Dataset below:

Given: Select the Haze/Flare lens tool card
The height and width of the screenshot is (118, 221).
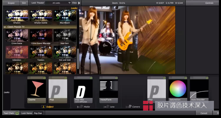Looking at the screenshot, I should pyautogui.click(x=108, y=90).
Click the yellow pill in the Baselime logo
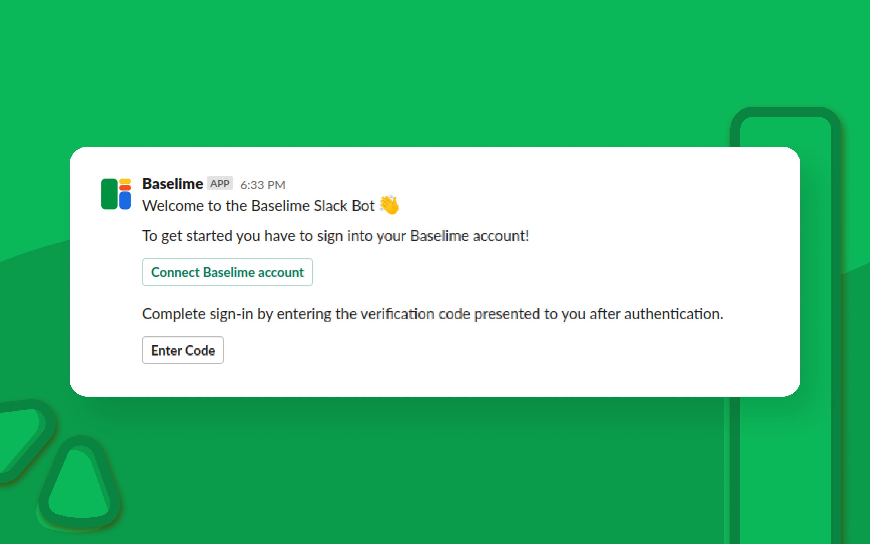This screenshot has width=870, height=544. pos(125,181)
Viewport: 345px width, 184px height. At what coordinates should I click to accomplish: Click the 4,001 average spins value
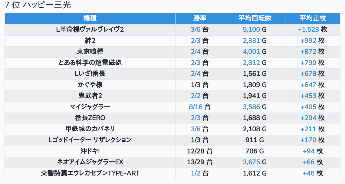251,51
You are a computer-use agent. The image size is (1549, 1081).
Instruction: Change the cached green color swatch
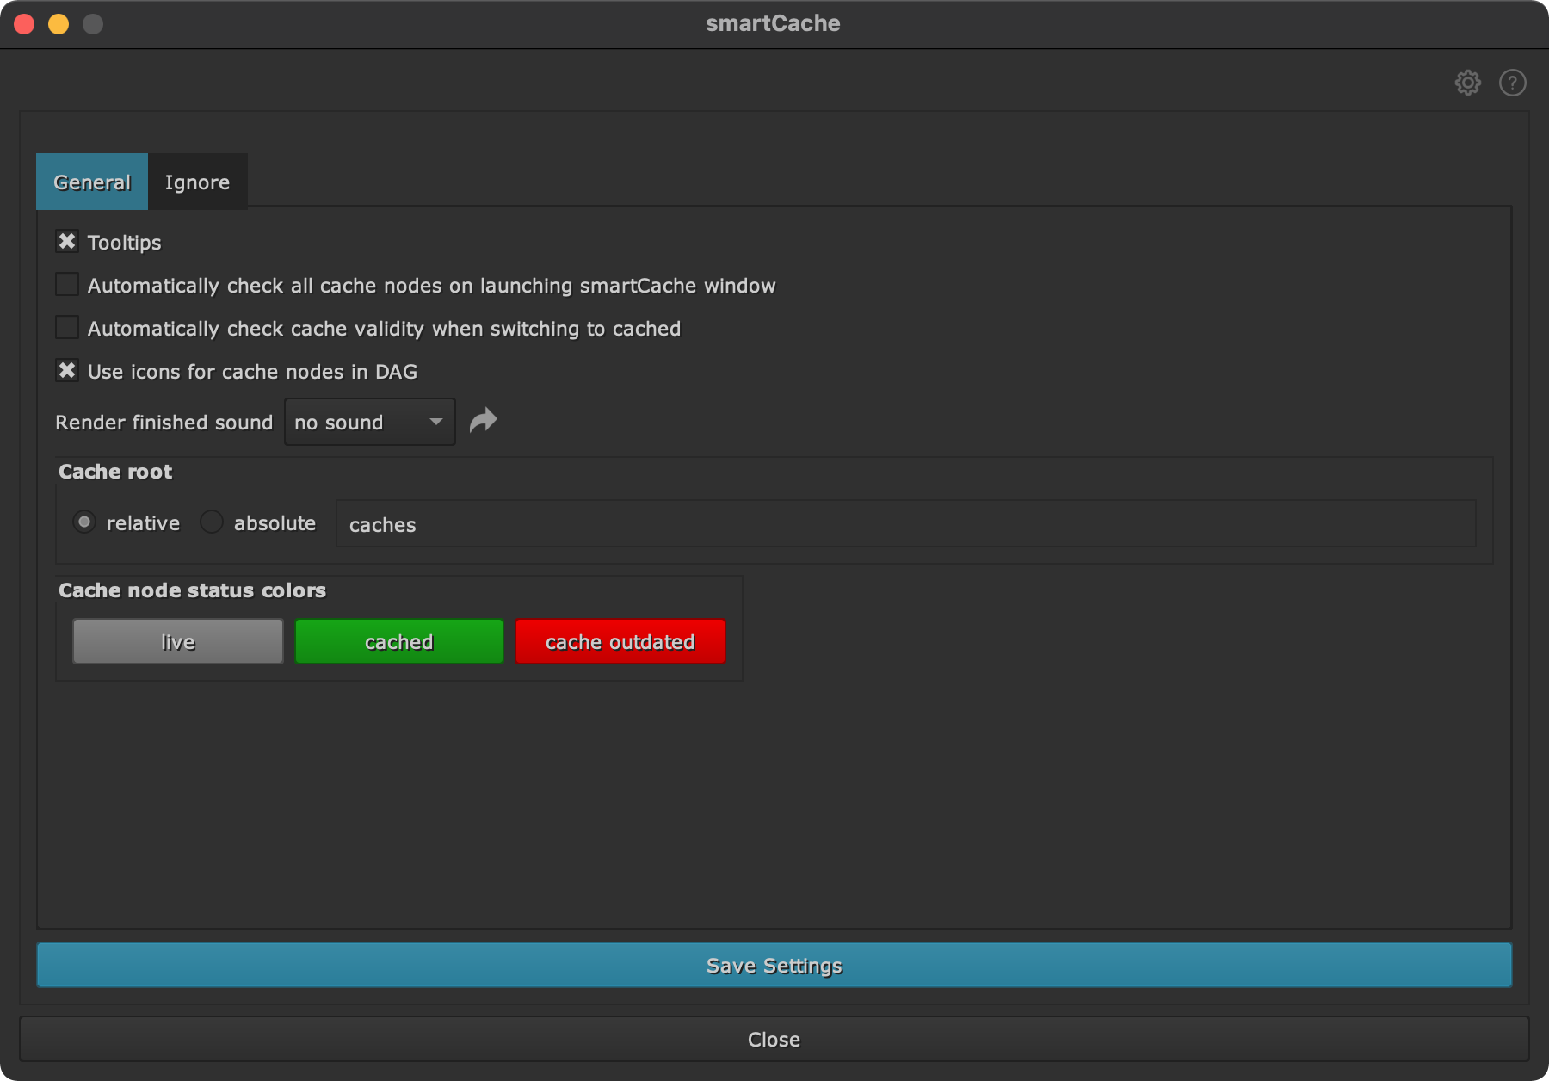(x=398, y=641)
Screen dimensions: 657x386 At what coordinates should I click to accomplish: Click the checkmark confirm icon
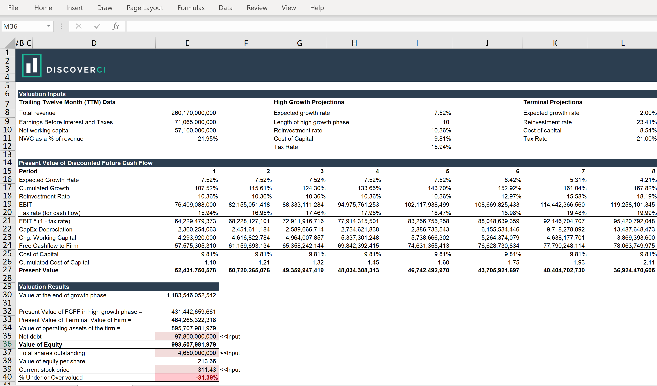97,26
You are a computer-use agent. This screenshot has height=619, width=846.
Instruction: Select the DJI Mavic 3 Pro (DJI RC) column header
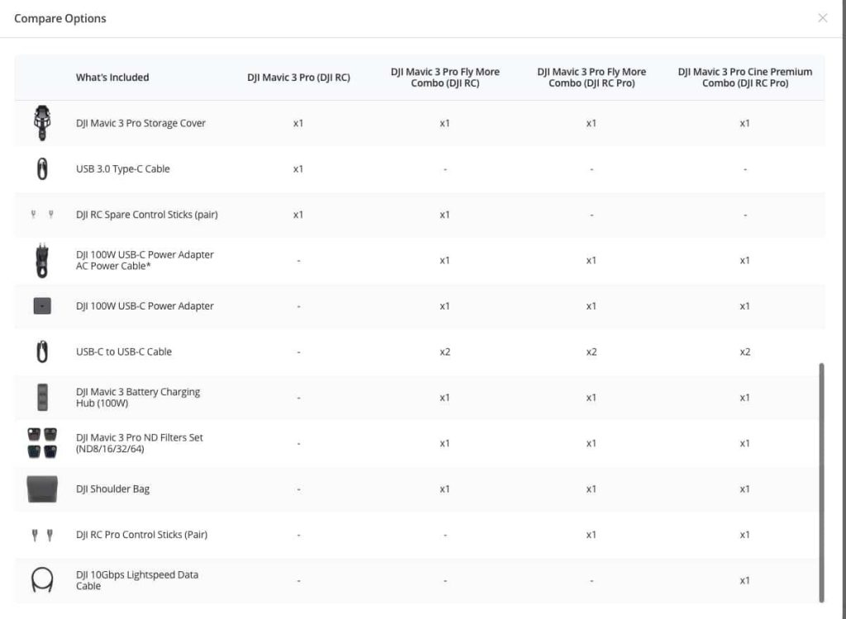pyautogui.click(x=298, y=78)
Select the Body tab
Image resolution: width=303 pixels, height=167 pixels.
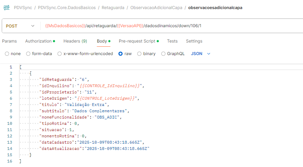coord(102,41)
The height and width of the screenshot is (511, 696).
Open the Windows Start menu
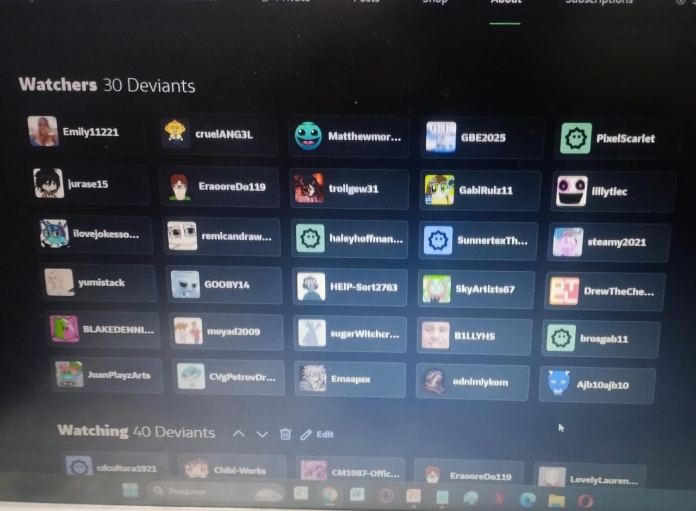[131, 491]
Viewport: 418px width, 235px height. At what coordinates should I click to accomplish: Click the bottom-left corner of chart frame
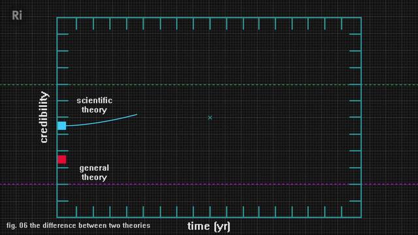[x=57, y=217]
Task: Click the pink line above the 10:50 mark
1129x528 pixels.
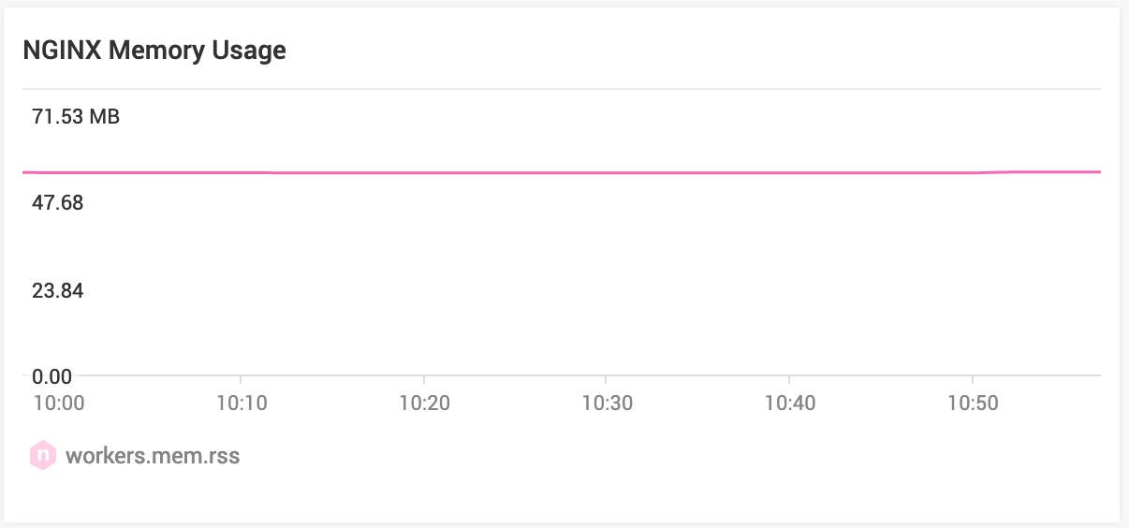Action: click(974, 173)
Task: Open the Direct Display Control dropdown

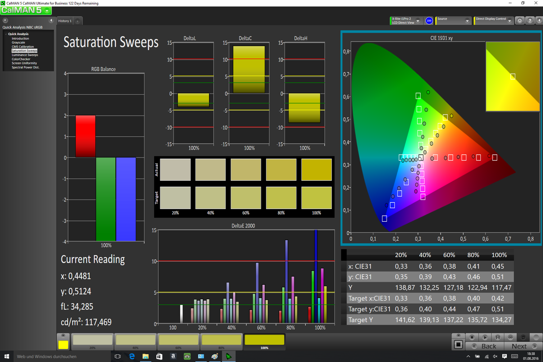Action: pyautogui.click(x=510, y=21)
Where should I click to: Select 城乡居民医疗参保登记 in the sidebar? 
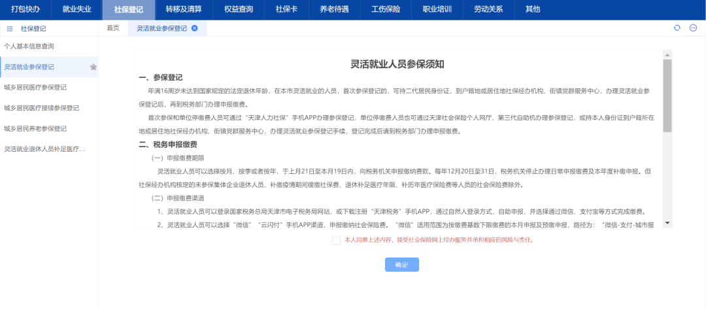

End of Dataset.

_Required action_
Leave out the pictures, then give all the records again exactly.

_Exercise output_
Given: Select the Haze/Flare lens tool card
The height and width of the screenshot is (118, 221).
Looking at the screenshot, I should pyautogui.click(x=108, y=90).
Click the yellow pill in the Baselime logo
This screenshot has width=870, height=544. pos(125,181)
Viewport: 345px width, 184px height. At what coordinates should I click to accomplish: Click the 4,001 average spins value
251,51
You are a computer-use agent. The image size is (1549, 1081).
Instruction: Change the cached green color swatch
(x=398, y=641)
Screen dimensions: 657x386 At what coordinates should I click to accomplish: Click the checkmark confirm icon
97,26
You are a computer-use agent. This screenshot has height=619, width=846.
Instruction: Select the DJI Mavic 3 Pro (DJI RC) column header
pyautogui.click(x=298, y=78)
Select the Body tab
Image resolution: width=303 pixels, height=167 pixels.
coord(102,41)
The height and width of the screenshot is (511, 696).
Open the Windows Start menu
[131, 491]
Viewport: 418px width, 235px height. At what coordinates should I click to accomplish: Click the bottom-left corner of chart frame
[x=57, y=217]
Task: Click the pink line above the 10:50 mark
1129x528 pixels.
Action: click(974, 173)
Task: Open the Direct Display Control dropdown

Action: pyautogui.click(x=510, y=21)
Where should I click to: Select 城乡居民医疗参保登记 in the sidebar? 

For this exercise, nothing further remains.